Agile

Last Updated on January 6, 2017

I am currently on a team that uses the agile process. We use VersionOne for sprint tracking, and TFS and HP-ALM for bugs. Here is my experience.


User Stories – Pre-sprint

The Functional and UX team writes “stories” that contain “user acceptance criteria” which explain in detail what is needed from a certain process. They tend to write things out like this:

1. The content manager needs to be able to add and control the order of ‘featured posts’
2. When choosing featured posts, the content manager needs to choose the order in which to display the posts
3. The choices the content manager will have are: date, alpha-numeric and most popular

…and so on.

The Sprint


Sprint Planning

The developers and scrum master meet in a room to read the user stories aloud, discuss complexity and issues, and try to answer any questions they may have.

Points

Developers and specialists then proclaim a point to estimate the complexity that it may take to complete their tasks. The agile point system uses the concept of “relative sizing.” Where most estimates will be at the lower end of the Fibonacci series: 1, 2, 3, 5, 8, 13, 21 and so on. The goal is to group things of similar overall difficulty rather than a precise estimate.

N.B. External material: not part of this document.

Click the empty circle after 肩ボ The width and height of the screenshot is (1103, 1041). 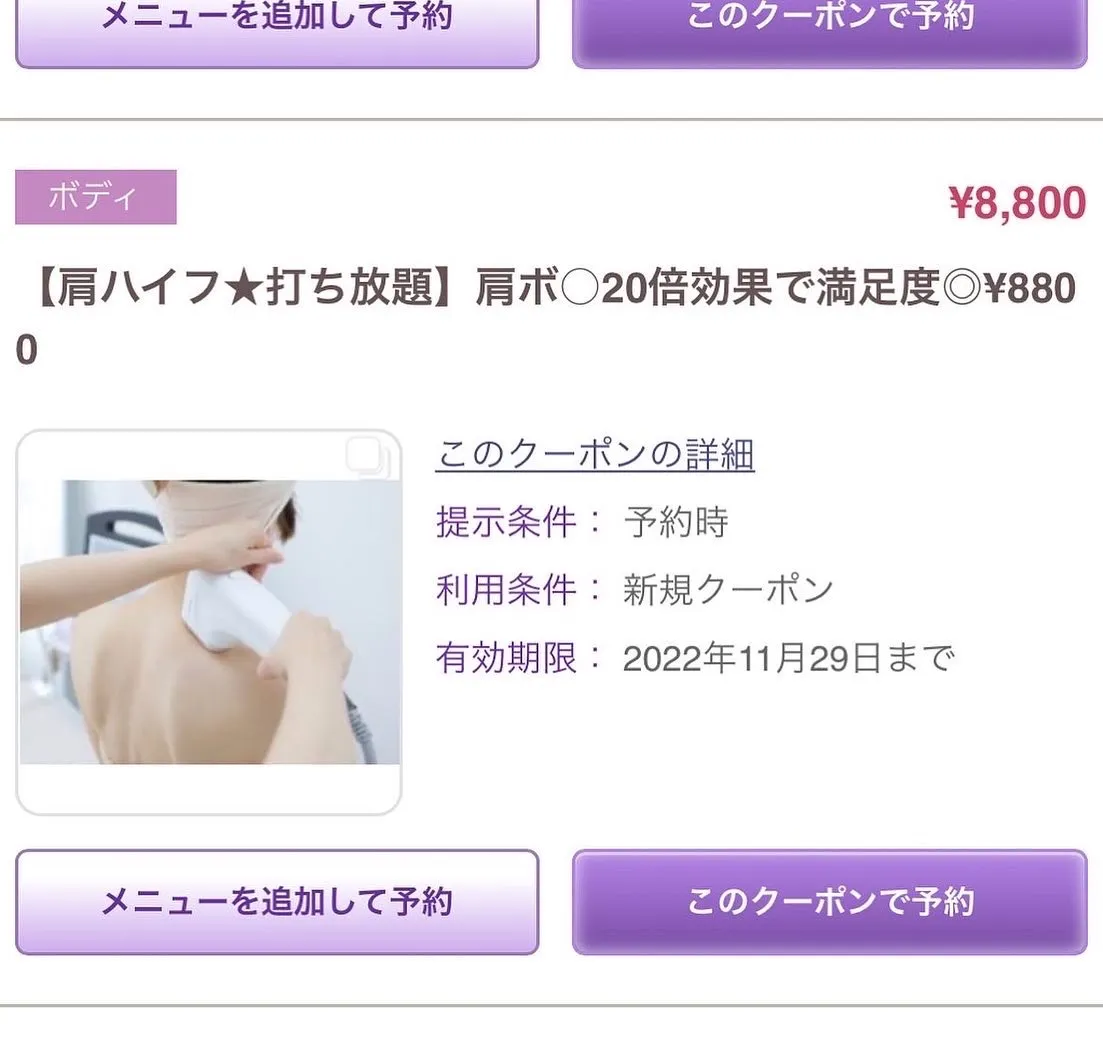point(580,288)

  • Complexity is the “stuff we have to figure out.” We know we can solve the problem, and we probably have a decent feel for how we’ll approach it, but we still have to figure it out.
  • Effort is the amount of stuff that needs done.
  • Doubt is about the stuff we don’t actually know if it can be done. Something that would cause you to spin your wheels for a while before you figure out if you can actually do the work.

Commitment

Here developers and testers offer to do and test the work.

Tasking

Developers then go to VersionOne and create tasks. Testers write testing parameters and process. This is where I will read the story over again, and really focus, imagine and write down every part of what I have to do. Here is where you make an hourly estimate.

Backlog

The collection of all stories and tasks for the entire sprint.

Scrum

A short 15 minute meeting where the entire team reports to the scrum master and discusses day-to-day issues and ‘blockers’ if there are any. The conversation goes like this:

  1. What have they achieved since the last meeting? (yesterday)
  2. What will they achieve before the next meeting? (tomorrow)
  3. Is anything holding up their progress? (impediments)

Velocity

The measure of the amount of work a team can tackle during a single sprint and is the key metric in scrum. Velocity is calculated at the end of the sprint by totaling the Points for all fully completed user story.

Blockers

When someone (e.g. John’s code is not deployed) or something (e.g. the ui is unreadable or program crashes) is stopping you from progressing further.

Burn Down

As you work, you can ‘burn down’ hours on your tasks. It is similar to a timecard process.

Demos

Once a week (or more) our department manager requests demos on stories so he can see the progress. It often contains positive feedback as well as constructive criticism. It also helps in getting a grooming session escalated since he holds more power than the developers. (This is not part of the agile process.)

Grooming

Along the way, you may find the task is completely off track, more difficult than expected or impossible to complete as expected and needs to be looked at again by the functional UX team. The scrum master needs to address the stakeholders as quickly as possible and if they agree that their initial requirements were incorrect, they can start a grooming process that allows them to change the requirements.

Retrospective

At the end of the sprint, the entire team once again gathers to discuss how this sprint went and present ideas on how we can improve for the next one.

Hardening and Refactoring

A time between sprints allotted to going back and looking over the work you’ve done and making it better. We all know that when that sprint deadline is looming you may take some short cuts, or not spend as much time on optimization as you would have liked – this is the time to do it.